Ímãs parecem inofensivos, mas escondem um risco silencioso para crianças pequenas. De brinquedos a objetos de escritório, esses itens minúsculos podem causar sérias complicações se ingeridos. Um novo estudo internacional mostra que, apesar das advertências e regulações, o número de acidentes continua preocupantemente alto. A seguir, entenda os dados, as falhas políticas e o que pode ser feito para evitar novos casos.

 

Uma ameaça que continua, apesar dos alertas

Crianças pequenas têm o hábito natural de colocar objetos na boca — e os ímãs, por serem pequenos e brilhantes, frequentemente acabam sendo engolidos. O problema é que, quando mais de um ímã é ingerido, ou se for combinado com outro objeto metálico, os danos podem ser graves, exigindo cirurgias invasivas ou mesmo gerando complicações fatais.

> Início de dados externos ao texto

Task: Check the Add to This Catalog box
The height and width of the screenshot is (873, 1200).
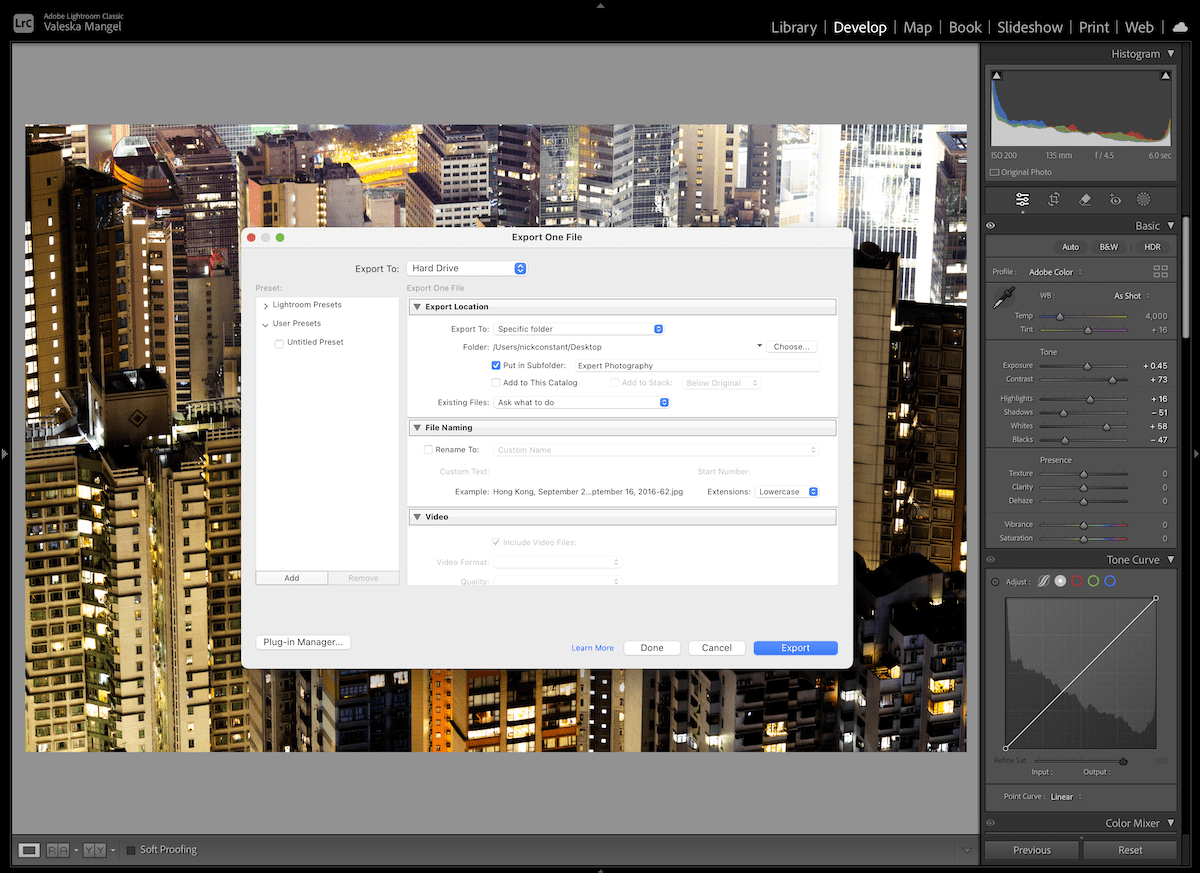Action: pos(495,382)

Pesquisadores da Universidade da Califórnia em Davis analisaram relatos de ingestão de ímãs por crianças em diversos países, cruzando os dados com políticas locais sobre a venda e uso desses objetos. Os resultados mostram que a ingestão de ímãs é um problema de saúde pública global — e que os Estados Unidos estão entre os mais afetados.

 

Dados alarmantes e lacunas nas políticas

O estudo abrangeu publicações entre 2002 e 2024 e encontrou 96 artigos científicos com dados sobre ingestão de ímãs por crianças de até 18 anos. A maioria dos relatos veio da Ásia, Oriente Médio, América do Norte, Europa, Chile, Austrália, Egito e Tunísia. Em todos os lugares, a maior parte dos casos ocorreu com crianças entre dois e oito anos, geralmente em casa, na creche ou na escola.

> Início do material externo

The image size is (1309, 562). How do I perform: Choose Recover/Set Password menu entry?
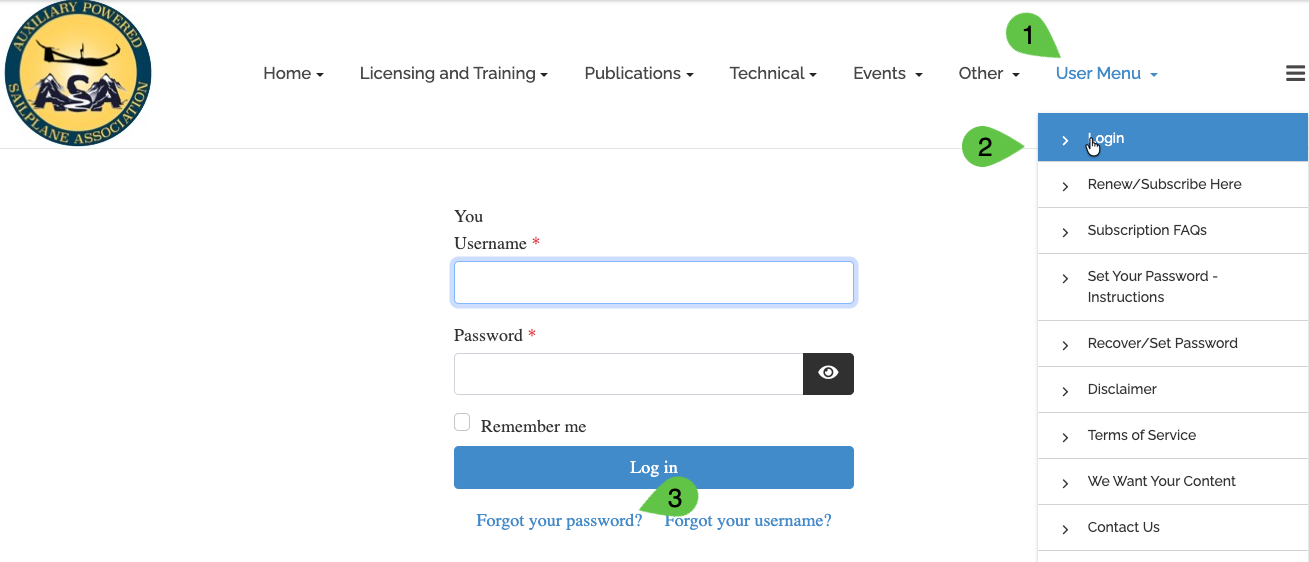1162,344
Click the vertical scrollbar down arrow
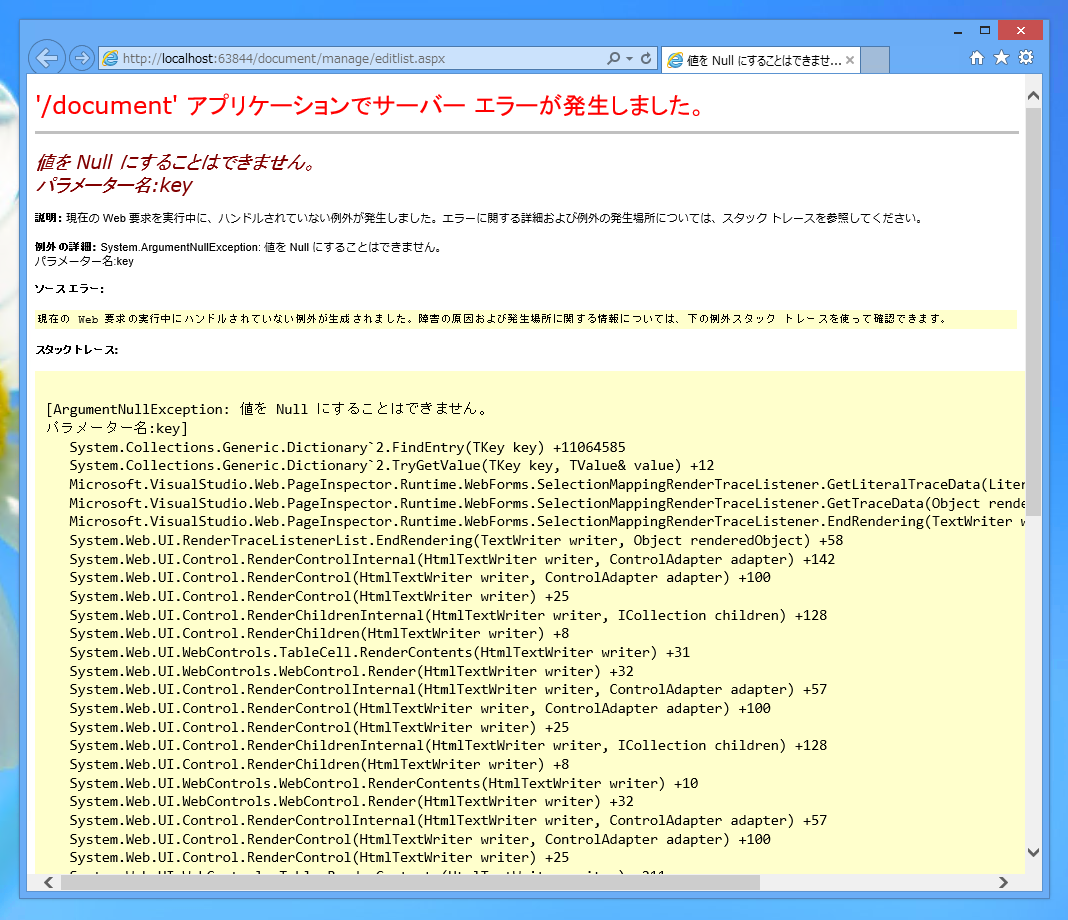 [x=1033, y=852]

O número mais alto de casos reportados vem dos Estados Unidos — mais de 23 mil incidentes. Embora esse número possa refletir uma cultura de notificação mais presente, também mostra como a exposição ao risco segue elevada, mesmo com tentativas de regulação.

O estudo revelou que apenas 10 países ou regiões possuem políticas específicas para restringir o acesso de crianças a ímãs pequenos e potentes. Entre eles estão Estados Unidos, Canadá, União Europeia, Reino Unido, França, Emirados Árabes Unidos, Taiwan, Japão, Austrália e Nova Zelândia. Essas políticas variam entre proibições diretas, limites de força magnética e exigência de rótulos de advertência.

 

Retrocessos e consequências nos EUA

Um dado que chama atenção é o caso dos Estados Unidos. Em 2016, foi suspensa uma norma que restringia a venda de ímãs potentes, o que coincidiu com um aumento de 444% nos casos de ingestão até 2022. Só nesse ano, uma nova regulação entrou em vigor — embora os pesquisadores considerem que ainda seja insuficiente.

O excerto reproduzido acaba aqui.